Glioblastoma multiforme is the most common and aggressive type of primary brain tumor. Uncontrolled activation of the PI3K/Akt signaling pathway resulting from genetic alterations in phosphatase and tensin homolog deleted on chromosome 10 (PTEN) and epidermal growth factor receptor (EGFR) correlates with poor prognosis and resistance to chemotherapy and radiotherapy of glioblastomas. In this study, we found that gambogenic acid (GNA), a polyprenylated xanthone isolated from the traditional medicine gamboge, efficiently arrested the cell cycle at the G(0)/G(1) phase by specifically repressing the expression of cyclin D1 and cyclin E, suppressed cell proliferation, colony formation and cell migration, and induced caspase-dependent apoptosis in U251 glioblastoma cells in a time- and dose-dependent manner.
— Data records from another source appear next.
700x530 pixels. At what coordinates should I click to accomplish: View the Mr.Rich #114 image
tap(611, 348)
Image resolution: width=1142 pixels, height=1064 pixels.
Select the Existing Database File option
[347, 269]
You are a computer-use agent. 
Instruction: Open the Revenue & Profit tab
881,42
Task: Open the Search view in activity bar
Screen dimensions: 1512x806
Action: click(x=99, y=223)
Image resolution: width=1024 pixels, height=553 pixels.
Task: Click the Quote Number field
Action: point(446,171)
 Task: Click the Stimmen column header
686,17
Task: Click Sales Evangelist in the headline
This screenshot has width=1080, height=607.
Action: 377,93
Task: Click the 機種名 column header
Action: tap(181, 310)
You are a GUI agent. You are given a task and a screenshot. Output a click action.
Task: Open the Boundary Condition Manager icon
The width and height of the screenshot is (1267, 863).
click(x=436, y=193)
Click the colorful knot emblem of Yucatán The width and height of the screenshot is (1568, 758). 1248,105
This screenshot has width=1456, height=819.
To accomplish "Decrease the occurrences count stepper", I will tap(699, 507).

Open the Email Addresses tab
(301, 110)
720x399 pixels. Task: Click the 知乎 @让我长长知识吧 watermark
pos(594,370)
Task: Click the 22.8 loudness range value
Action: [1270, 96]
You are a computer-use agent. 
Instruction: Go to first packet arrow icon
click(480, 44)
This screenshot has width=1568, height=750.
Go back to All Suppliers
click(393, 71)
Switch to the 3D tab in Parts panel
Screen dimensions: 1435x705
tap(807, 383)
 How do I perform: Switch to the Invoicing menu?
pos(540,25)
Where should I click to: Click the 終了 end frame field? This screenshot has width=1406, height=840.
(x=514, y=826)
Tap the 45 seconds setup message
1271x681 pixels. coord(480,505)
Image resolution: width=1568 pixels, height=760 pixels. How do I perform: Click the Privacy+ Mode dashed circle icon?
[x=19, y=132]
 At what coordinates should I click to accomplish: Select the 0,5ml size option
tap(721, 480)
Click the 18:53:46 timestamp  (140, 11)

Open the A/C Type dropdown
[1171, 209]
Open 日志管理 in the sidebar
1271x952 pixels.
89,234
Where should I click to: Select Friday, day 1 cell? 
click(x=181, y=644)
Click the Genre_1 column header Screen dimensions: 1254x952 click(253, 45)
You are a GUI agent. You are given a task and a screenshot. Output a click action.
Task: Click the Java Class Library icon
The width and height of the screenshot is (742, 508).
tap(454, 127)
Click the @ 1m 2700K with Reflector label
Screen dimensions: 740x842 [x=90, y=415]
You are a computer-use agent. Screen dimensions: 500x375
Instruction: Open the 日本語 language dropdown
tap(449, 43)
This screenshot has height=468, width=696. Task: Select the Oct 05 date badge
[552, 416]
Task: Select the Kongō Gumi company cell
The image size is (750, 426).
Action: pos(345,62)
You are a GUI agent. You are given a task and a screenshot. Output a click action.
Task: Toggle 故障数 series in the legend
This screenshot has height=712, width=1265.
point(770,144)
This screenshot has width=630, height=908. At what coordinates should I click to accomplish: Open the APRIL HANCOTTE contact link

The pro-apoptotic effect of GNA on U251 cells was shown to be mediated through inactivation of the Akt pathway, because GNA efficiently suppressed the expression level of EGFR and reduced the phosphorylation of Akt (T308) and GSK3β (S9). Furthermore, the combined treatment with LY294002, a specific inhibitor of the PI3K/Akt kinase pathway, and GNA showed a synergistic or additive effect on the growth of U251 cells. Our results showed that GNA is a promising therapeutic agent for glioblastomas.